Segment Start: Records for this task

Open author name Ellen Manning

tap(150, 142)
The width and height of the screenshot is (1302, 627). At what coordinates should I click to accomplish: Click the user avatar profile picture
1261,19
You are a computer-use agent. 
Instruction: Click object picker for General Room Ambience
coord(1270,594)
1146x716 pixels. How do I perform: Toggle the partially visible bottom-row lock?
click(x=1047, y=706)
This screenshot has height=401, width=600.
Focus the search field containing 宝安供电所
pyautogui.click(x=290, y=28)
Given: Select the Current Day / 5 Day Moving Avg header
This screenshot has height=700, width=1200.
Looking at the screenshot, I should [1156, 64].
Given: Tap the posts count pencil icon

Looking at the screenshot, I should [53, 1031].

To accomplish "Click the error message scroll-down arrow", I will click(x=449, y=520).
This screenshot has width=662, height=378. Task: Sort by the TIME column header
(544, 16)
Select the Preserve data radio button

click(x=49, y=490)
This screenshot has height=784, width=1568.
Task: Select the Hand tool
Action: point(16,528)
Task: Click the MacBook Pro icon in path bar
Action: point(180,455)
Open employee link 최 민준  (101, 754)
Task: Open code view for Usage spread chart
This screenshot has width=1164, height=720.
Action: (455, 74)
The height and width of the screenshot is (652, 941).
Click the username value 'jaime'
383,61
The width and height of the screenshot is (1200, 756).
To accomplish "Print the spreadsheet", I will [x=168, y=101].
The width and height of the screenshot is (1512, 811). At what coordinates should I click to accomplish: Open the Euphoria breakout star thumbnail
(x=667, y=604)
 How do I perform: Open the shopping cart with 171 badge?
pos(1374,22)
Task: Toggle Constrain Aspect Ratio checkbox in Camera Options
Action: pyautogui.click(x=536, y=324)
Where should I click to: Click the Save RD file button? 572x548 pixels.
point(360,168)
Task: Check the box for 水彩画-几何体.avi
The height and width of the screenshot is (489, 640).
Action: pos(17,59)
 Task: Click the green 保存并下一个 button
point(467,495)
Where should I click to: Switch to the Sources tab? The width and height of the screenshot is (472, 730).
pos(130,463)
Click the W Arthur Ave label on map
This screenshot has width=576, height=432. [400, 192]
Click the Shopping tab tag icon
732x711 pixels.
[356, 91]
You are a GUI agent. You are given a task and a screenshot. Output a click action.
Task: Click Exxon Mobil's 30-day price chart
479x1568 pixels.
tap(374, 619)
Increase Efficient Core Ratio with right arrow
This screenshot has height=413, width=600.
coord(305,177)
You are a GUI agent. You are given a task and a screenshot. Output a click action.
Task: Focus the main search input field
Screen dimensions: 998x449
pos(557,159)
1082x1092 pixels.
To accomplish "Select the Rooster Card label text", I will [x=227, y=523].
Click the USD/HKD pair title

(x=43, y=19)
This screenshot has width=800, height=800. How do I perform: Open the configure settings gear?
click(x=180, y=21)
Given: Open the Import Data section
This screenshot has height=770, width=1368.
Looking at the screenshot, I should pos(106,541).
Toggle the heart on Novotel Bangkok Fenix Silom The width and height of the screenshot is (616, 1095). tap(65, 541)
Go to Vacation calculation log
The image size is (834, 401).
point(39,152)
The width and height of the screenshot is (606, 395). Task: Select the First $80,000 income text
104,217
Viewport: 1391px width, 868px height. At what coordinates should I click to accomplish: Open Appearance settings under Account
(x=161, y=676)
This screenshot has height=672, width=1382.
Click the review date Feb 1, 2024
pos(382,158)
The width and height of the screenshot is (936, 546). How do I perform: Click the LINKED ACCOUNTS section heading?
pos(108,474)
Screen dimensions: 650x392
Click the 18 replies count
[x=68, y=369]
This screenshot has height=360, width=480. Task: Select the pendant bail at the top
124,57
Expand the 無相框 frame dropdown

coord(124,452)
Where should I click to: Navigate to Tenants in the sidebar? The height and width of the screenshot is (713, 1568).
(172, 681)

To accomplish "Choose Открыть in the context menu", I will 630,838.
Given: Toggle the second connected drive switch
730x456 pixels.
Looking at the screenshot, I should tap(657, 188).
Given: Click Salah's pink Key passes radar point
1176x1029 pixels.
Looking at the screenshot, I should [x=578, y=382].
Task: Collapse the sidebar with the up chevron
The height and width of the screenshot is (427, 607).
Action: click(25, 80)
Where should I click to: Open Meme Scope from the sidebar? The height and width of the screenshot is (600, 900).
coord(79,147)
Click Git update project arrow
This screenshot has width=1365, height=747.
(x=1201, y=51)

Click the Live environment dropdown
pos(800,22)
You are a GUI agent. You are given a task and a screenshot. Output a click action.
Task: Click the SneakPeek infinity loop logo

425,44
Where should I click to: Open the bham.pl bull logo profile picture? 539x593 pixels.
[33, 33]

Segment End: Records for this task

▶ Task item: Would it be possible to reproduce all the entries exactly as they appear above?

▶ Exercise output:
Open author name Ellen Manning

tap(150, 142)
The width and height of the screenshot is (1302, 627). At what coordinates should I click to accomplish: Click the user avatar profile picture
1261,19
You are a computer-use agent. 
Instruction: Click object picker for General Room Ambience
coord(1270,594)
1146x716 pixels. How do I perform: Toggle the partially visible bottom-row lock?
click(x=1047, y=706)
This screenshot has height=401, width=600.
Focus the search field containing 宝安供电所
pyautogui.click(x=290, y=28)
Given: Select the Current Day / 5 Day Moving Avg header
This screenshot has height=700, width=1200.
Looking at the screenshot, I should [1156, 64].
Given: Tap the posts count pencil icon

Looking at the screenshot, I should [53, 1031].

To accomplish "Click the error message scroll-down arrow", I will click(x=449, y=520).
This screenshot has width=662, height=378. Task: Sort by the TIME column header
(544, 16)
Select the Preserve data radio button

click(x=49, y=490)
This screenshot has height=784, width=1568.
Task: Select the Hand tool
Action: point(16,528)
Task: Click the MacBook Pro icon in path bar
Action: point(180,455)
Open employee link 최 민준  (101, 754)
Task: Open code view for Usage spread chart
This screenshot has width=1164, height=720.
Action: (455, 74)
The height and width of the screenshot is (652, 941).
Click the username value 'jaime'
383,61
The width and height of the screenshot is (1200, 756).
To accomplish "Print the spreadsheet", I will [x=168, y=101].
The width and height of the screenshot is (1512, 811). At what coordinates should I click to accomplish: Open the Euphoria breakout star thumbnail
(x=667, y=604)
 How do I perform: Open the shopping cart with 171 badge?
pos(1374,22)
Task: Toggle Constrain Aspect Ratio checkbox in Camera Options
Action: pyautogui.click(x=536, y=324)
Where should I click to: Click the Save RD file button? 572x548 pixels.
point(360,168)
Task: Check the box for 水彩画-几何体.avi
The height and width of the screenshot is (489, 640).
Action: pos(17,59)
 Task: Click the green 保存并下一个 button
point(467,495)
Where should I click to: Switch to the Sources tab? The width and height of the screenshot is (472, 730).
pos(130,463)
Click the W Arthur Ave label on map
This screenshot has width=576, height=432. [400, 192]
Click the Shopping tab tag icon
732x711 pixels.
[356, 91]
You are a GUI agent. You are given a task and a screenshot. Output a click action.
Task: Click Exxon Mobil's 30-day price chart
479x1568 pixels.
tap(374, 619)
Increase Efficient Core Ratio with right arrow
This screenshot has height=413, width=600.
coord(305,177)
You are a GUI agent. You are given a task and a screenshot. Output a click action.
Task: Focus the main search input field
Screen dimensions: 998x449
pos(557,159)
1082x1092 pixels.
To accomplish "Select the Rooster Card label text", I will [x=227, y=523].
Click the USD/HKD pair title

(x=43, y=19)
This screenshot has width=800, height=800. How do I perform: Open the configure settings gear?
click(x=180, y=21)
Given: Open the Import Data section
This screenshot has height=770, width=1368.
Looking at the screenshot, I should pos(106,541).
Toggle the heart on Novotel Bangkok Fenix Silom The width and height of the screenshot is (616, 1095). tap(65, 541)
Go to Vacation calculation log
The image size is (834, 401).
point(39,152)
The width and height of the screenshot is (606, 395). Task: Select the First $80,000 income text
104,217
Viewport: 1391px width, 868px height. At what coordinates should I click to accomplish: Open Appearance settings under Account
(x=161, y=676)
This screenshot has height=672, width=1382.
Click the review date Feb 1, 2024
pos(382,158)
The width and height of the screenshot is (936, 546). How do I perform: Click the LINKED ACCOUNTS section heading?
pos(108,474)
Screen dimensions: 650x392
Click the 18 replies count
[x=68, y=369]
This screenshot has height=360, width=480. Task: Select the pendant bail at the top
124,57
Expand the 無相框 frame dropdown

coord(124,452)
Where should I click to: Navigate to Tenants in the sidebar? The height and width of the screenshot is (713, 1568).
(172, 681)

To accomplish "Choose Открыть in the context menu", I will 630,838.
Given: Toggle the second connected drive switch
730x456 pixels.
Looking at the screenshot, I should tap(657, 188).
Given: Click Salah's pink Key passes radar point
1176x1029 pixels.
Looking at the screenshot, I should [x=578, y=382].
Task: Collapse the sidebar with the up chevron
The height and width of the screenshot is (427, 607).
Action: click(25, 80)
Where should I click to: Open Meme Scope from the sidebar? The height and width of the screenshot is (600, 900).
coord(79,147)
Click Git update project arrow
This screenshot has width=1365, height=747.
(x=1201, y=51)

Click the Live environment dropdown
pos(800,22)
You are a GUI agent. You are given a task and a screenshot. Output a click action.
Task: Click the SneakPeek infinity loop logo

425,44
Where should I click to: Open the bham.pl bull logo profile picture? 539x593 pixels.
[33, 33]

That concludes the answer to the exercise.